Chapter 18, Problem 18.6P

To determine

Find the maximum allowable load on a driven pile.

Answer to Problem 18.6P

The maximum allowable load on a driven pile is $\underset{\_}{375.1\text{kN}}$.

Explanation of Solution

Given information:

The diameter of the driven pile D is 450 mm.

The length of the pile in the upper layer of the sand $L_1$ is 8 m.

The unit weight of the upper layer sand $\gamma$ is $17.0{\text{kN/m}}^{\text{3}}$.

The soil friction angle in the lower layer of sand ${{\varphi }^{\prime }}_1$ is $31°$.

The length of the pile in the lower layer of the sand $L_2$ is 10 m.

The saturated unit weight of the lower layer sand ${\gamma }_{\text{sat}}$ is $19.0{\text{kN/m}}^{\text{3}}$.

The soil friction angle in the lower layer of sand ${{\varphi }^{\prime }}_2$ is $33°$.

The soil-pile friction-angle ${\delta }^{\prime }$ is $0.65{\varphi }^{\prime }$.

The coefficient value K is $1.5K_o$.

The factor of safety $F_s$ is 3.

Calculation:

Draw the cross section of the pile as in Figure 1.

Calculate the earth pressure coefficient $K_0$ for the upper layer using the formula.

$K_{0,\text{UL}}=1-\sin {{\varphi }^{\prime }}_1$

Here, $K_{0,\text{UL}}$ is the value of $K_0$ for the upper layer.

Substitute $31°$ for ${{\varphi }^{\prime }}_1$.

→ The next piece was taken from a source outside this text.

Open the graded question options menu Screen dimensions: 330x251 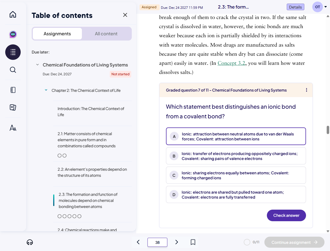pos(306,90)
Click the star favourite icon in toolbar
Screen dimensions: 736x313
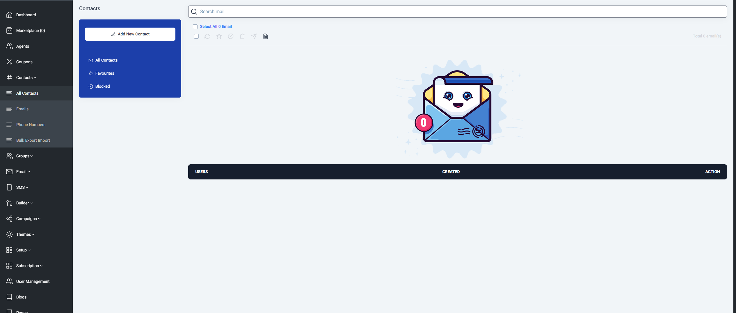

$\begin{array}{c}{K}_{0,\text{UL}}=1-\sin \left(31°\right)\\ =0.485\end{array}$

Calculate the coefficient K for the upper layer using the formula.

$K_{\text{UL}}=1.5K_{0,\text{UL}}$

Here, $K_{\text{UL}}$ is the value of K for the upper layer.

Substitute 0.485 for $K_{0,\text{UL}}$.

$\begin{array}{c}{K}_{\text{UL}}=1.5\times 0.485\\ =0.727\end{array}$

Calculate the earth pressure coefficient $K_0$ for the lower layer using the formula.

$K_{0,\text{LL}}=1-\sin {{\varphi }^{\prime }}_2$

Here, $K_{0,\text{LL}}$ is the value of $K_0$ for the lower layer.

Substitute $33°$ for ${{\varphi }^{\prime }}_2$.

$\begin{array}{c}{K}_{0,\text{LL}}=1-\sin \left(33°\right)\\ =0.455\end{array}$

Calculate the coefficient K for the lower layer using the formula.

$K_{\text{LL}}=1.5K_{0,\text{LL}}$

Here, $K_{\text{LL}}$ is the value of K for the lower layer.

Substitute 0.455 for $K_{0,\text{LL}}$.

$\begin{array}{c}{K}_{\text{LL}}=1.5\times 0.455\\ =0.683\end{array}$

Calculate the area of pile $A_p$ using the formula.

$A_p=\frac{\pi }{4}{D}^2$

Substitute 450 mm for D.

$\begin{array}{c}{A}_p=\frac{\pi }{4}\times {\left(450\text{mm}\right)}^2\\ =\frac{\pi }{4}\times {\left(450\text{mm}\times \frac{\text{1}\text{m}}{\text{1,000}\text{mm}}\right)}^2\\ =0.159{\text{m}}^{\text{2}}\end{array}$

Calculate the perimeter p of the pile using the formula.

$p=\pi D$

Substitute 450 mm for D.

$\begin{array}{c}p=\pi \times 450\text{mm}\\ =\pi \times \left(450\text{mm}\times \frac{\text{1}\text{m}}{\text{1,000}\text{mm}}\right)\\ =1.414\text{m}\end{array}$

Refer Figure (18.12), “Meyerhof’s bearing capacity factor, $N_q^{\ast }$”, corresponding to the soil friction angle” in the textbook.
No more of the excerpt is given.